» About this exercise
Please give back the lines from the line containing "You are a GUI" through the end of the listing below, exactly as written and without pictures.
══════
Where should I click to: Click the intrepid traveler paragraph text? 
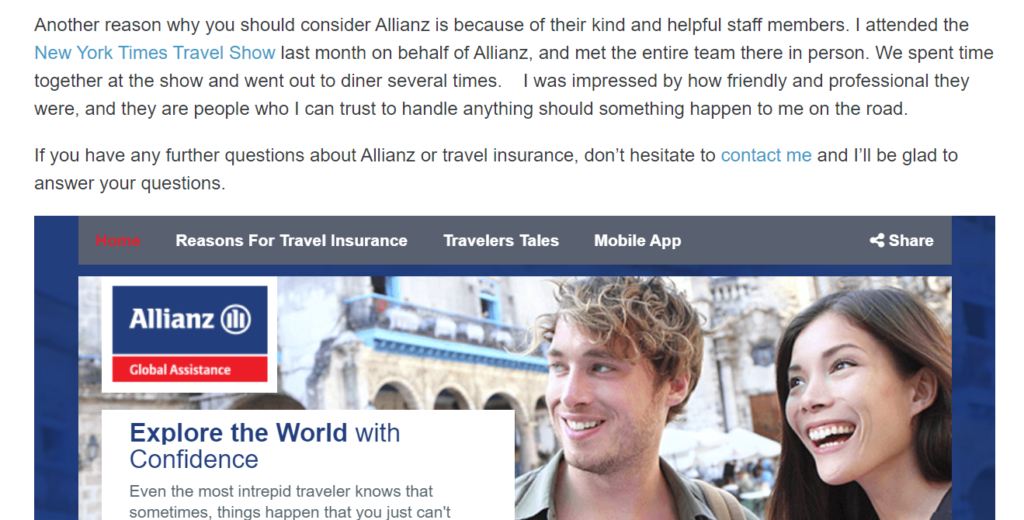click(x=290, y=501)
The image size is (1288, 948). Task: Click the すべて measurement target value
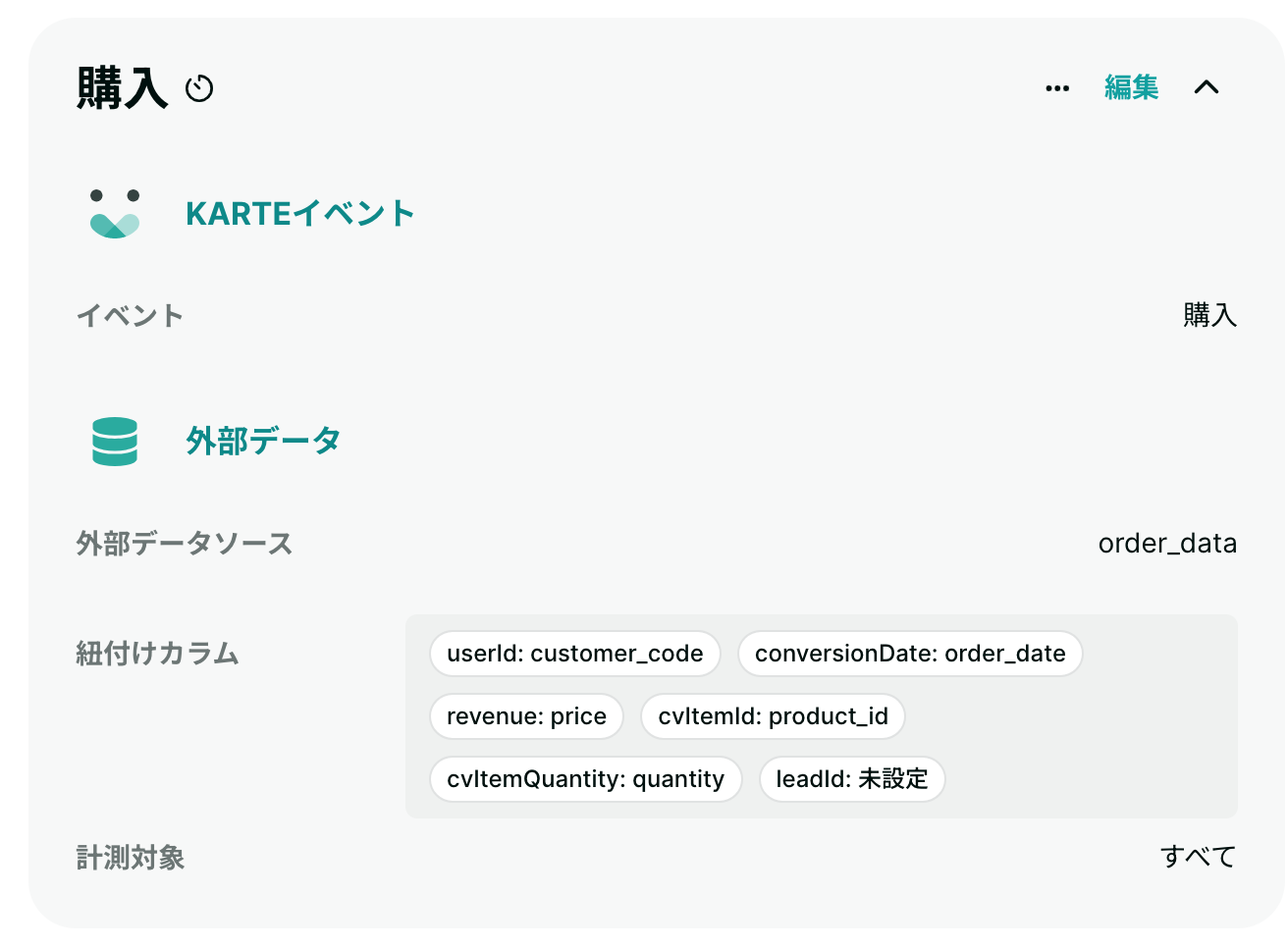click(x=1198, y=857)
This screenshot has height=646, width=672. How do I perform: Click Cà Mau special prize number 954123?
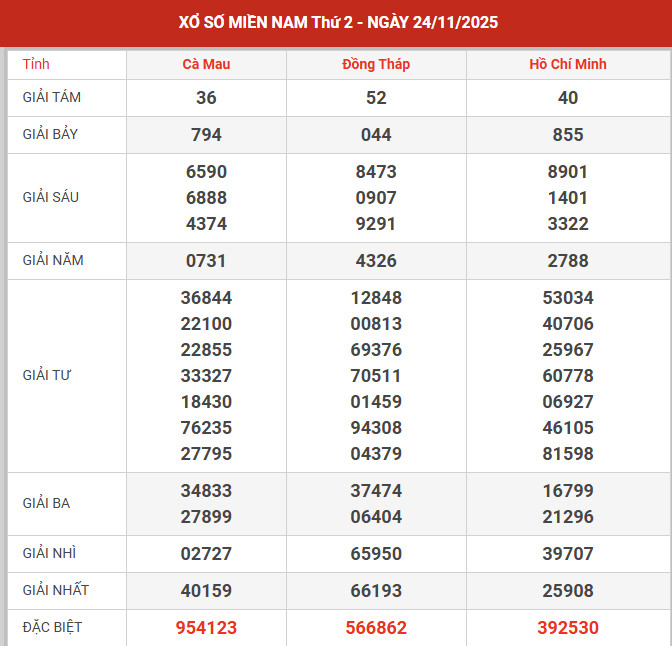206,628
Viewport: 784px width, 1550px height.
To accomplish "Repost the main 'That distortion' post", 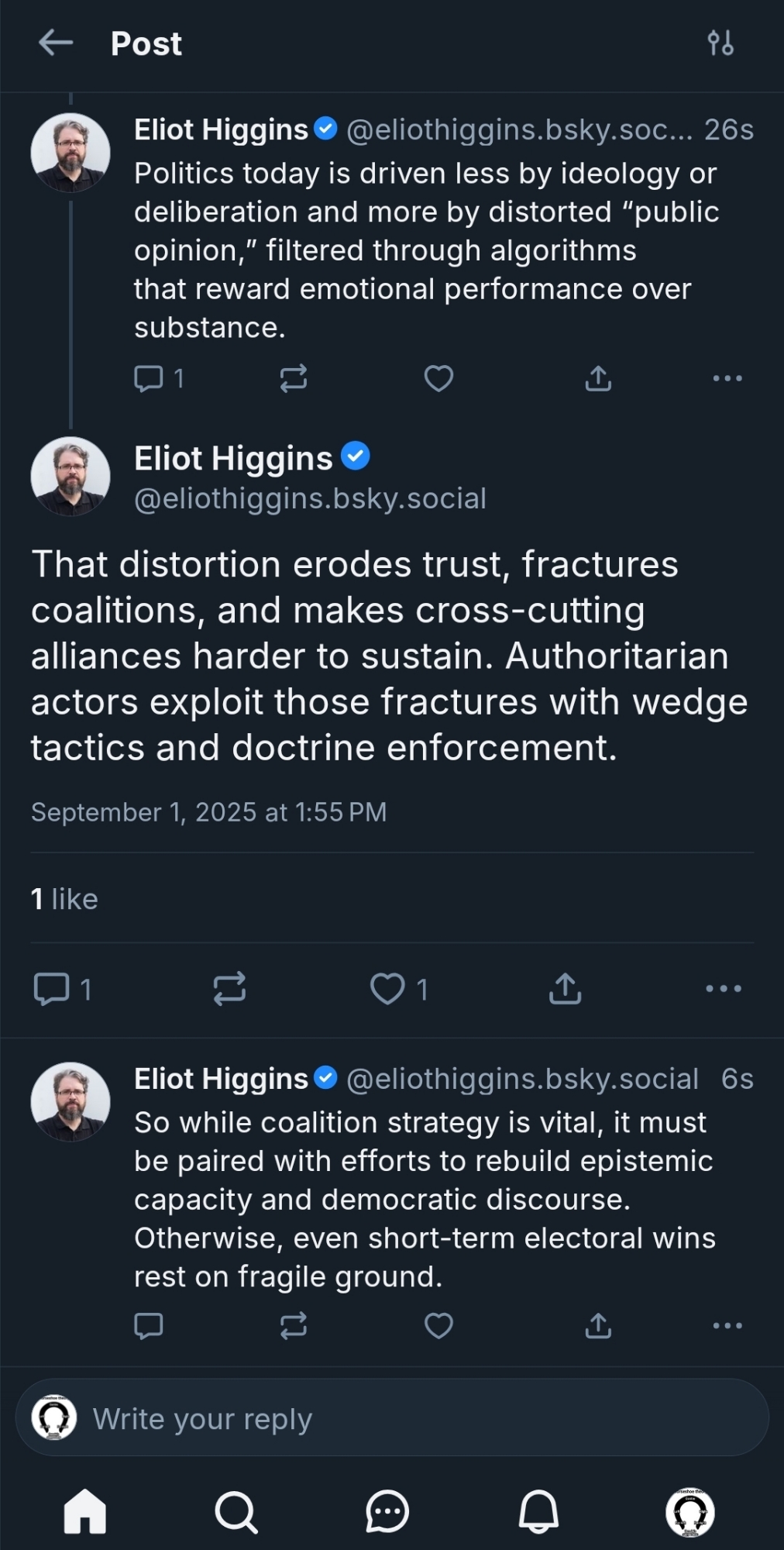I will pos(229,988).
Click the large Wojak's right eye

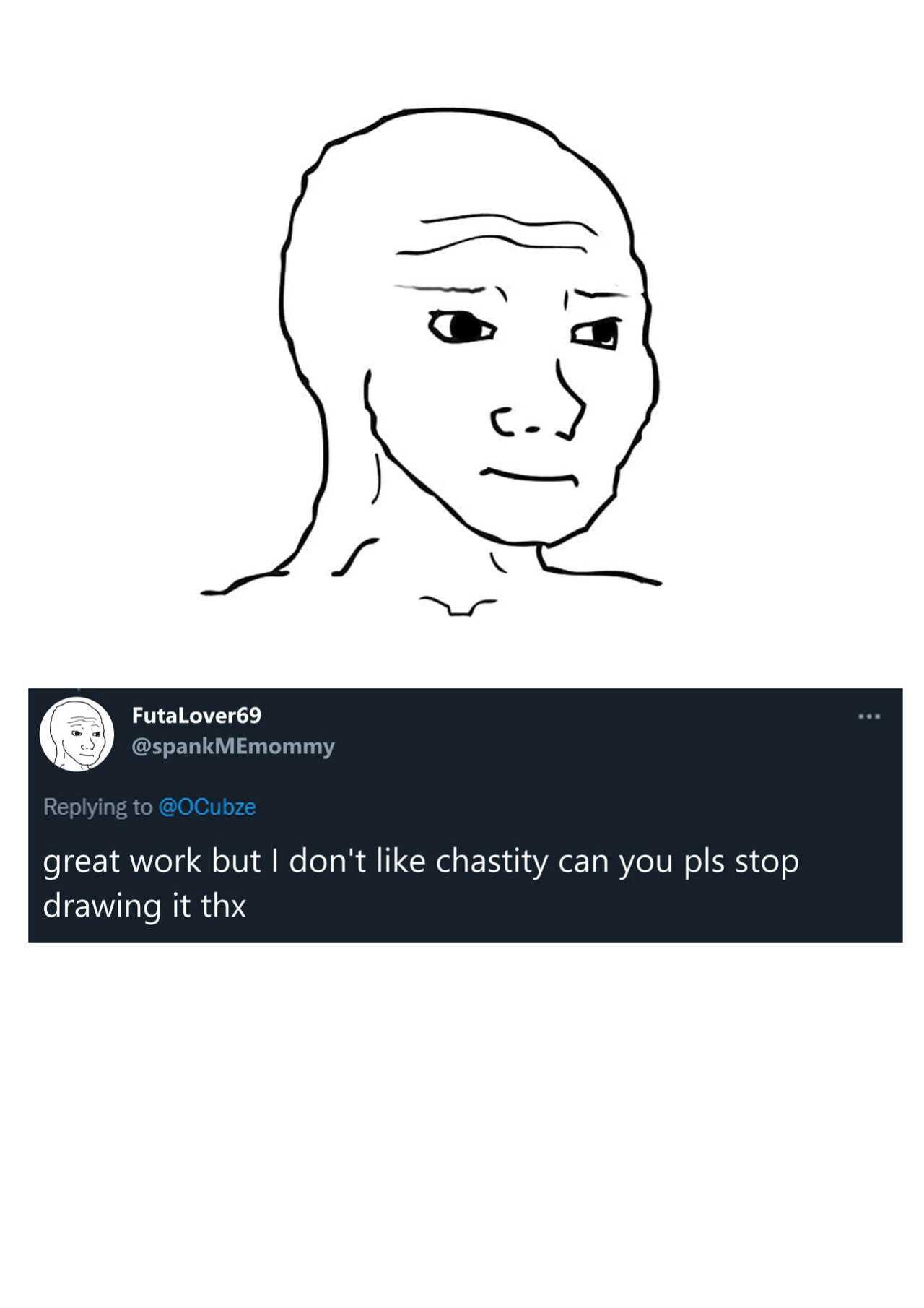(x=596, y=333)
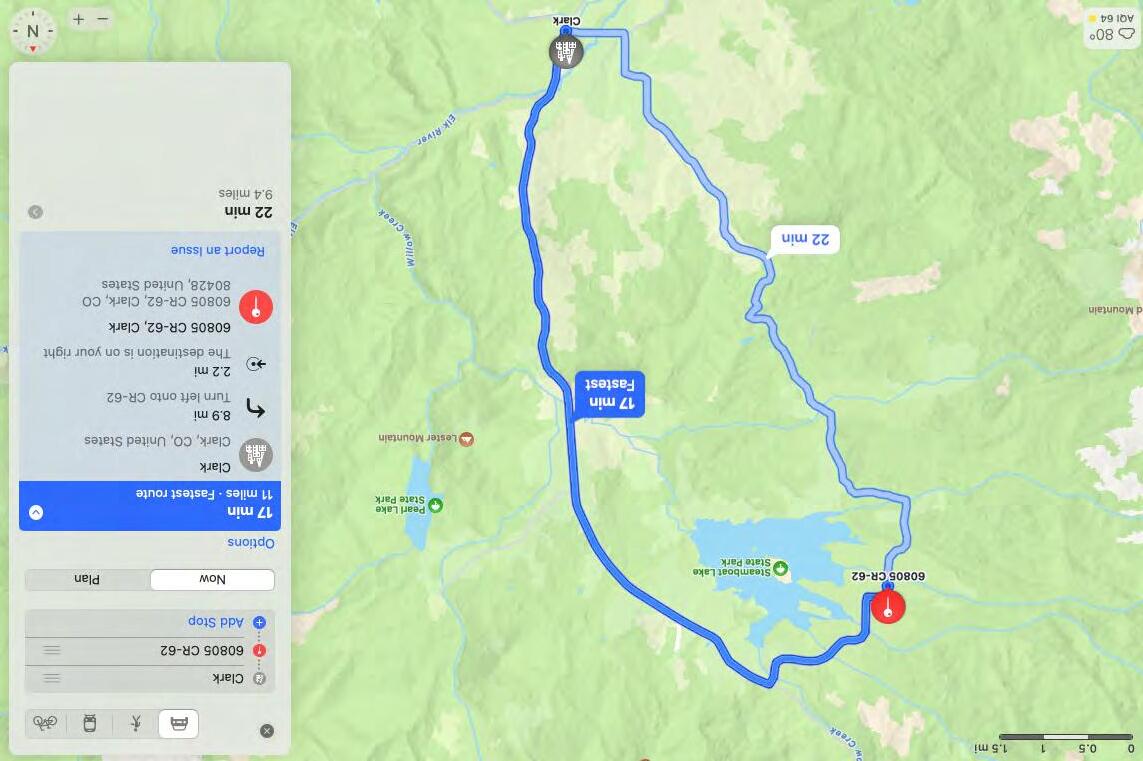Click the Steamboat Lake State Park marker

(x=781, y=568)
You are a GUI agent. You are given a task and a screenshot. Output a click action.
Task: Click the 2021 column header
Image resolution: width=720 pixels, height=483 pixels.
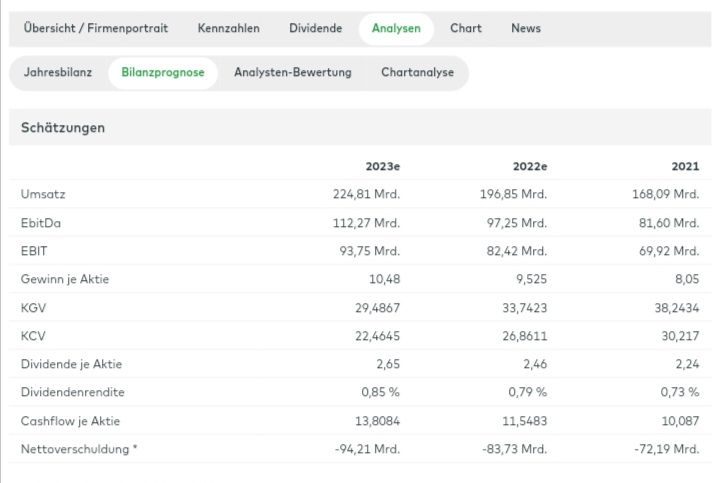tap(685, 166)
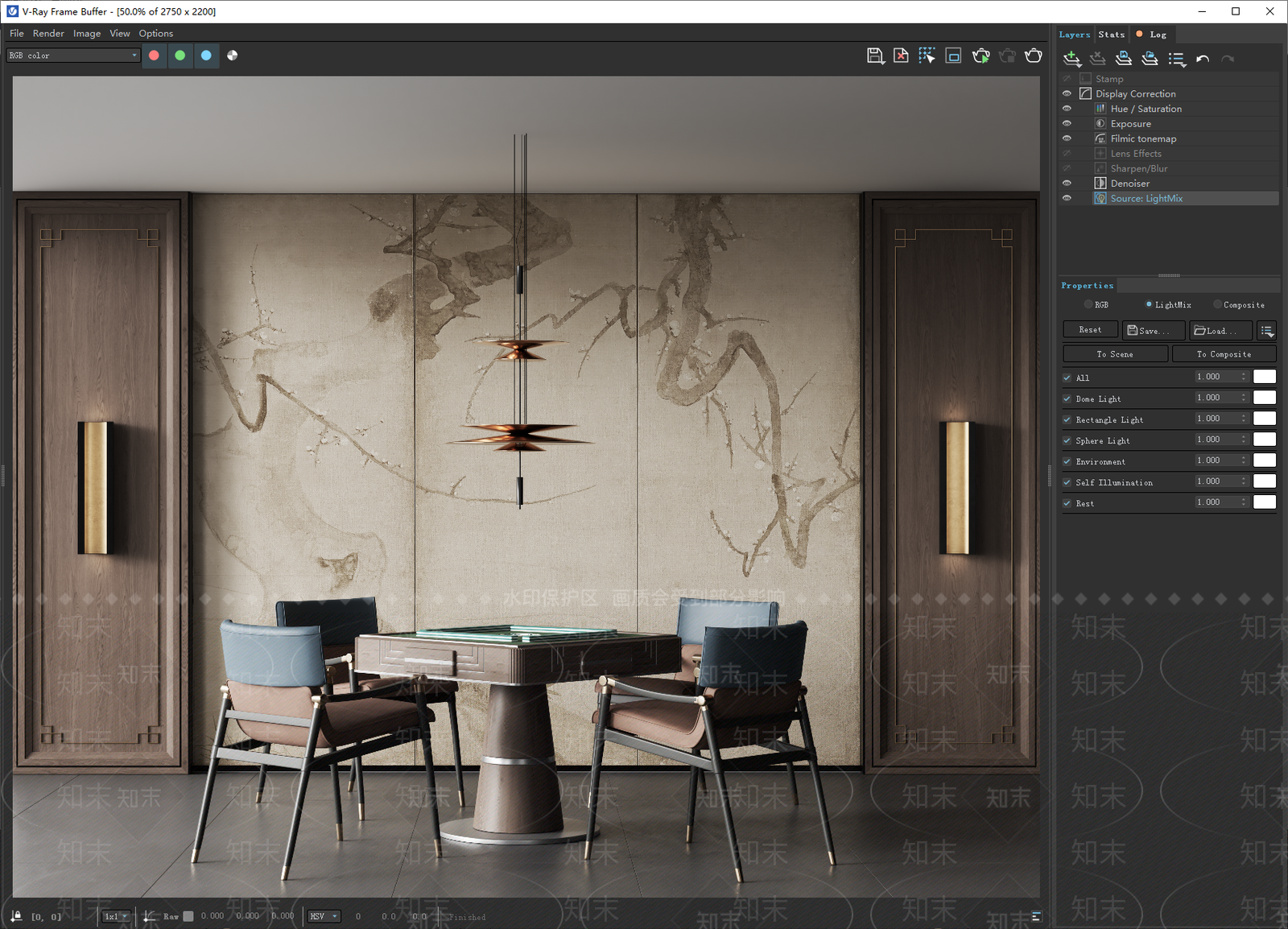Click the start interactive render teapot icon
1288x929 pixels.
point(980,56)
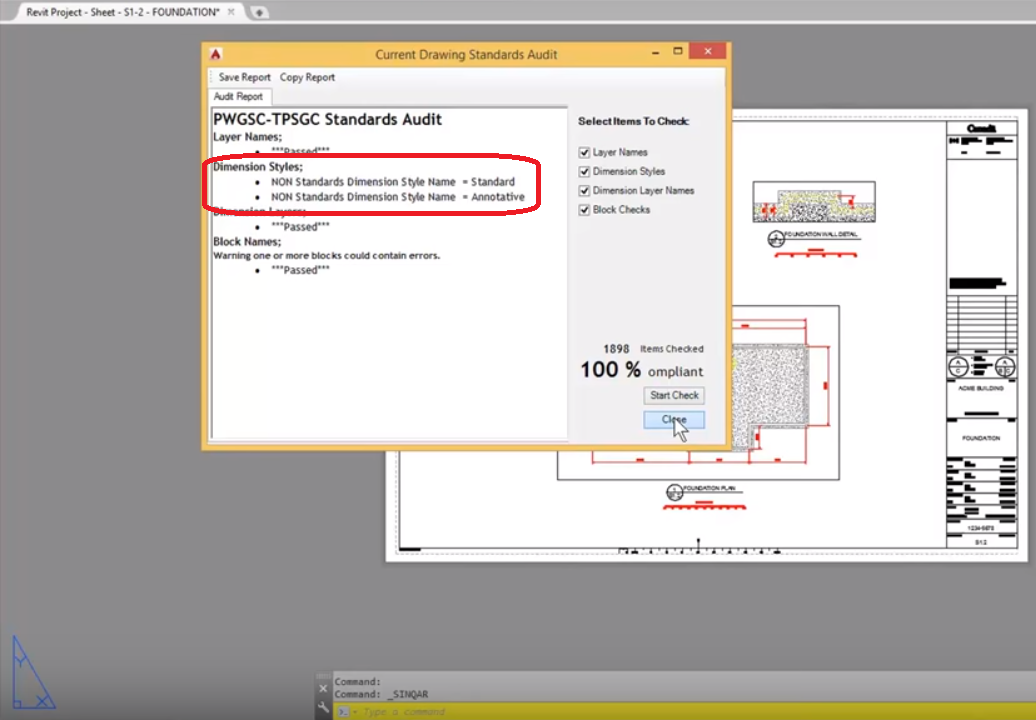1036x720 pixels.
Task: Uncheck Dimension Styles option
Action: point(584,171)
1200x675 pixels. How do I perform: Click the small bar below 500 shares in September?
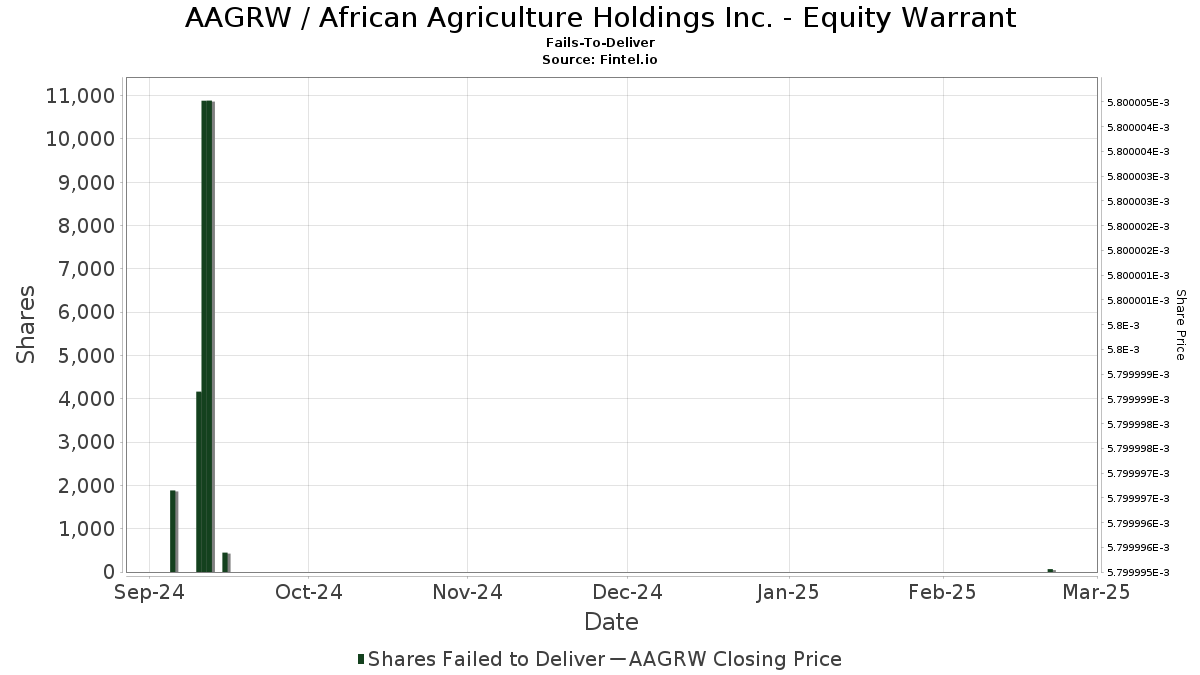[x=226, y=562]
══════
» Solution for this problem
You are a GUI agent. You are given a task and a screenshot. Output a click action.
Task: Click the 2021 column header
Image resolution: width=720 pixels, height=483 pixels.
tap(685, 166)
Click the start interactive render teapot icon
1288x929 pixels.
point(980,56)
1036x720 pixels.
Task: Uncheck Dimension Styles option
Action: point(584,171)
1200x675 pixels. How do I perform: Click the small bar below 500 shares in September?
[x=226, y=562]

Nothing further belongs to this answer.